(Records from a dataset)
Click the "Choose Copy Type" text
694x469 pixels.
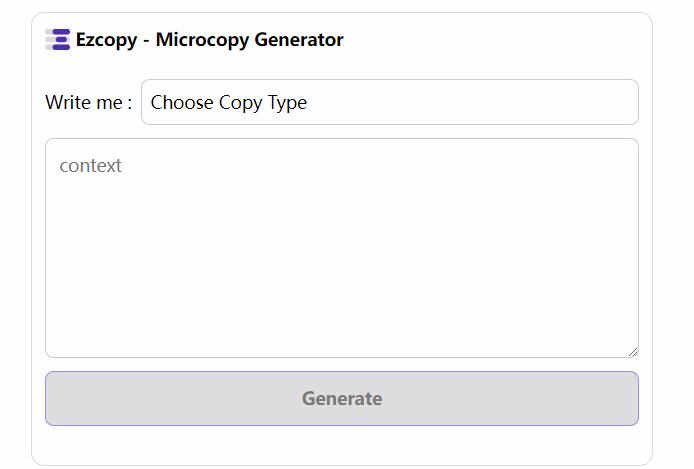click(x=229, y=102)
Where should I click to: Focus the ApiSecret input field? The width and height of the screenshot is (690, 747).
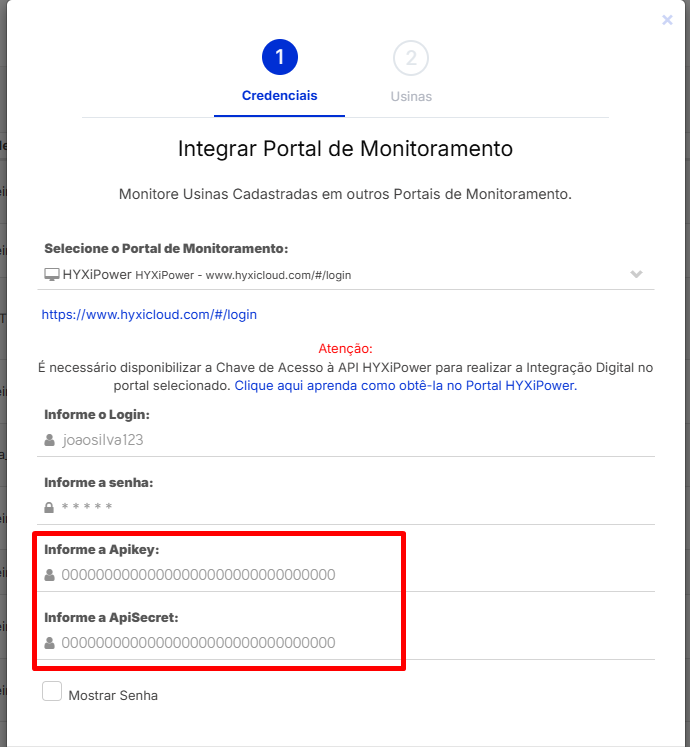(346, 643)
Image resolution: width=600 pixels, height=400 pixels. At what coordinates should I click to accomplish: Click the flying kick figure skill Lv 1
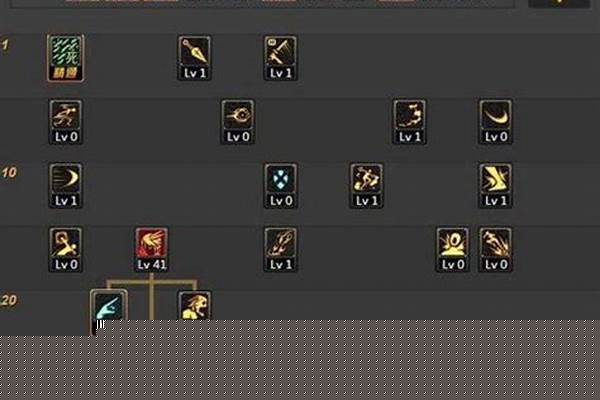tap(367, 186)
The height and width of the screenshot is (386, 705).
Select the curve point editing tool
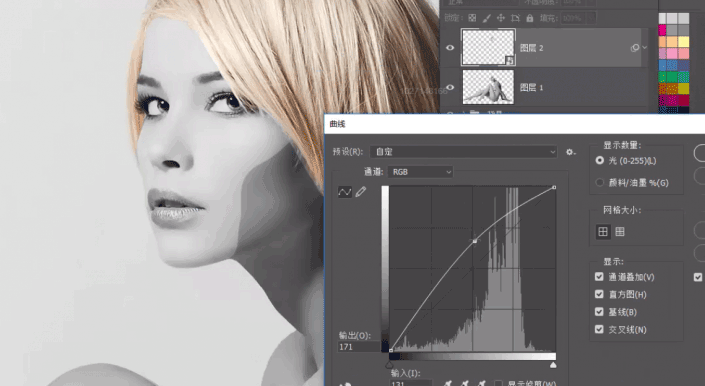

» **Work instructions**
The response must restate exactly the lines from the one containing "The height and" through the end of the records above and must leave out all pictures.

» **Reply**
The height and width of the screenshot is (386, 705).
Select the curve point editing tool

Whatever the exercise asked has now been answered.